SUPPLIED TEXT —
* Begin *

Atlass Shrugged – Ayn Rand

Atlass Shrugged – Ayn Rand

662Atlass Shrugged

(Must Read)

Atlass Shrugged is a dangerous book. I read it 6 years ago and it is one of the books that changed my life. Both for better and worse. This book has as much potential to be misinterpreted  as The Bible.

Before you read it, however, make sure you get to know a little bit more about its author, Ayn Rand. Born in Russia, she was very much against the communist ideas and she pretty much makes sure that everyone in the world knows how much communism in Russia sucked. She successfully predicts how the Soviet Union will collapse in her book by describing the way poor incentives can lead to economic decline.

There are a lot of ideas in this book and I am not up for the task to analyze or even summarize. I will simply state how it made me feel and what it made me believe in.

It made me believe in a world where my own strength and will-power are the only things that matter. In relying on myself rather than seeking help and alms from friends and families. It made me certain that I am my own man and that I will shape my life with my own efforts and no external help. That truth matters more than popular opinion. That I am the only person to blame for my failure.

The book gave me the strength to pursue my own ideas when the people around me went into a totally different direction. It made me respect my own opinions about how things are or should be.

It also alienated me from my friends and family.

* End *

GIVEN PROBLEM A — Using the Atlass Shrugged review, decide whether each statement agrees with it: (i) the writer read the book six years ago; (ii) Ayn Rand was born in Russia; (iii) the book brought the writer closer to friends and family. For each, answer yes or no and quote the deciding words.
The rows have no connection to the review of Atlass Shrugged.

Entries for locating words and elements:

* Begin *

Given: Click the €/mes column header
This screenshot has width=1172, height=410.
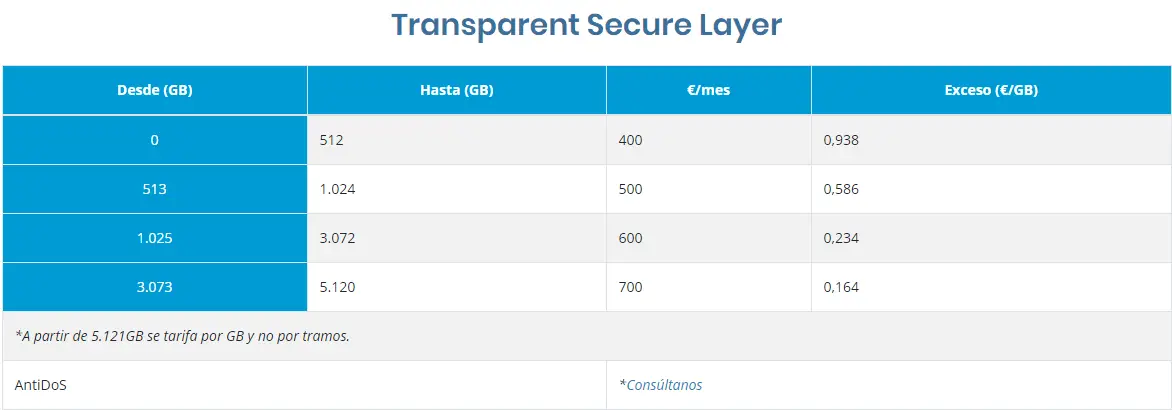Looking at the screenshot, I should click(708, 90).
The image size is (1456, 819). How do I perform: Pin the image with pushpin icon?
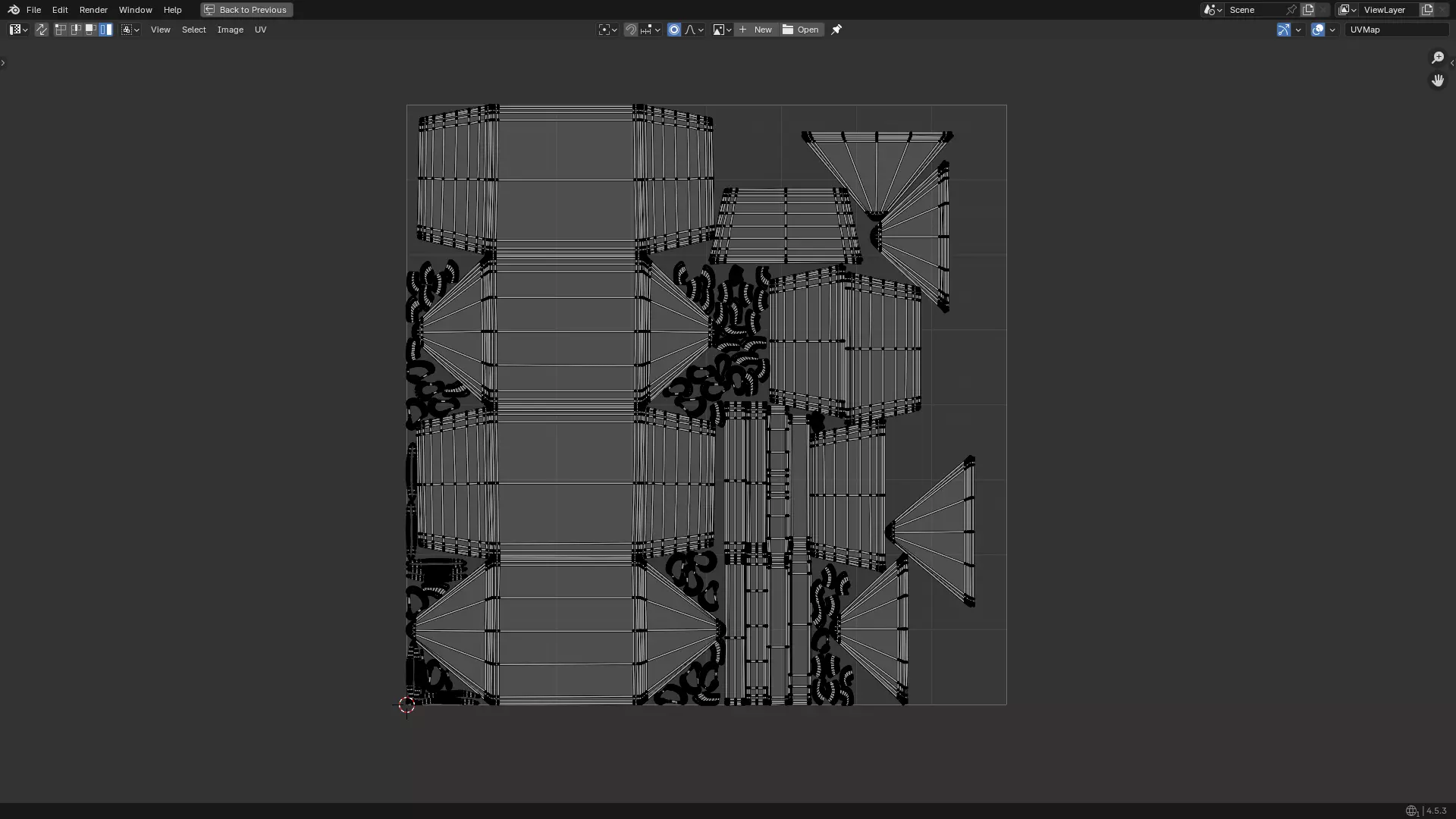click(836, 30)

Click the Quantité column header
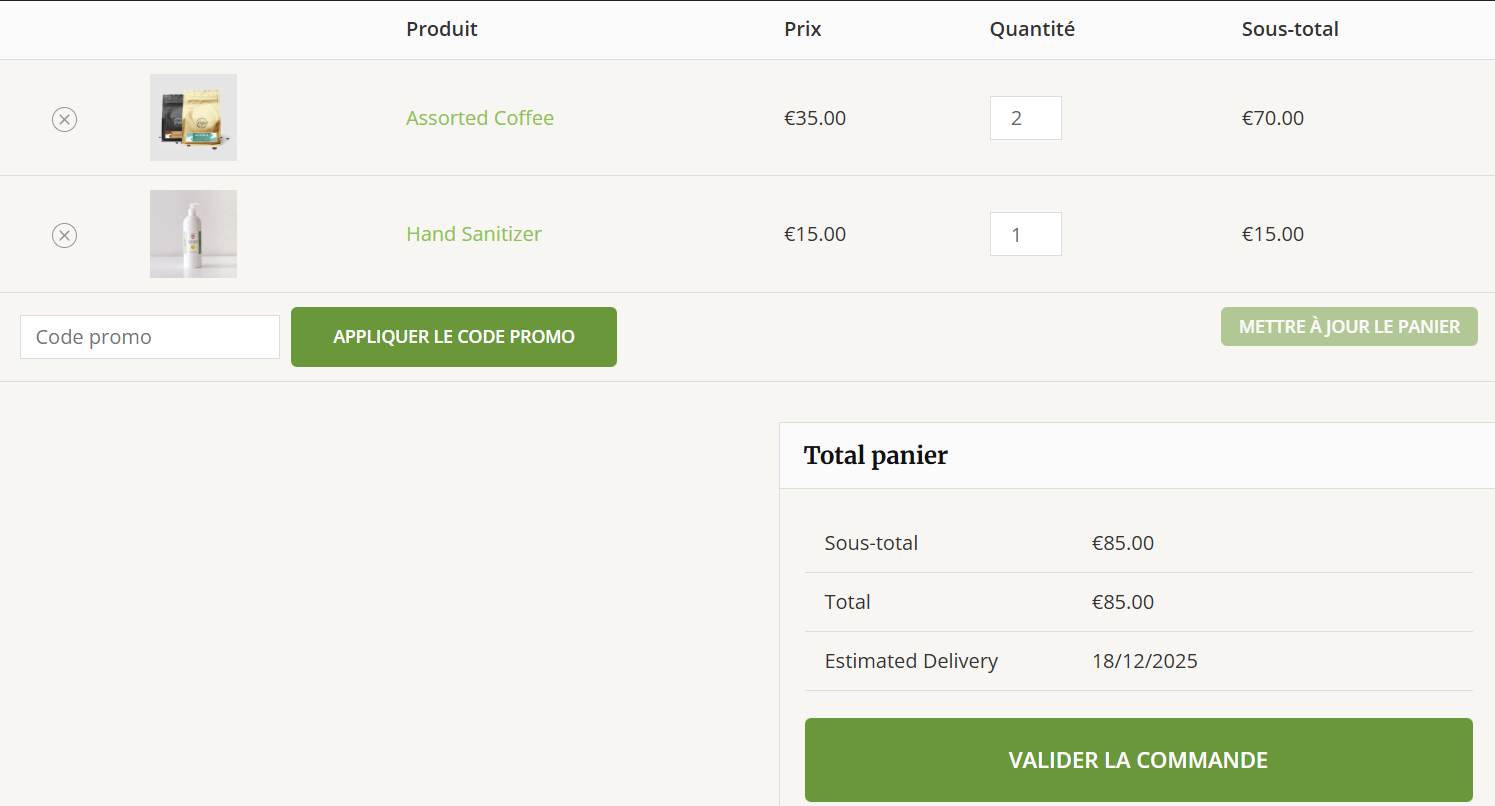pos(1032,29)
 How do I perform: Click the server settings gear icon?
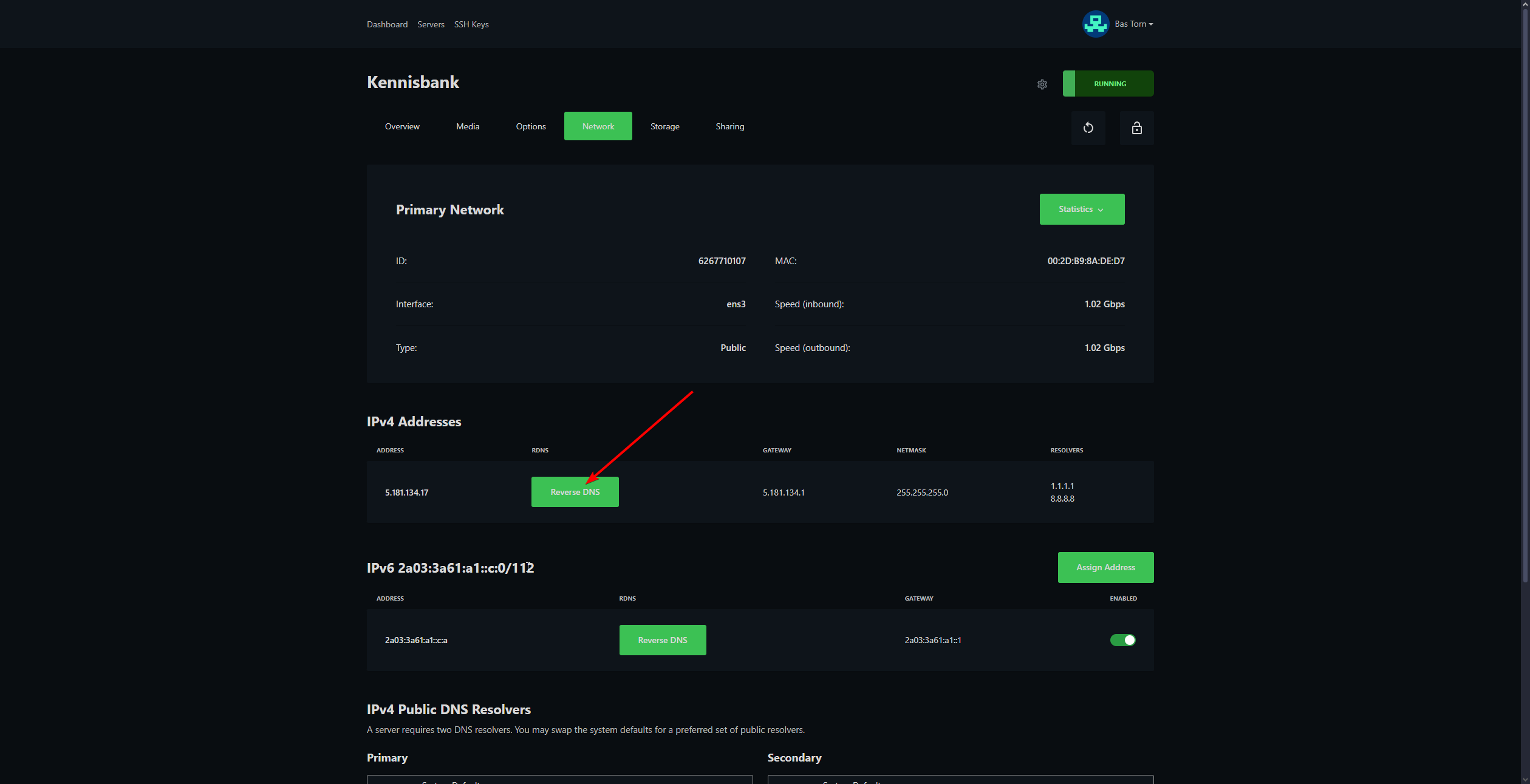click(x=1042, y=84)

* End *

GIVEN PROBLEM B — Update the rows starting at the line containing "How do I perform: Click" and ending at the last row, replacing "server settings" with "network settings" and changing nothing else. Leave the pictures out.

FINISHED ANSWER A —
(i) Yes: "I read it 6 years ago"
(ii) Yes: "Born in Russia"
(iii) No: "It also alienated me from my friends and family."

FINISHED ANSWER B —
 How do I perform: Click the network settings gear icon?
click(x=1042, y=84)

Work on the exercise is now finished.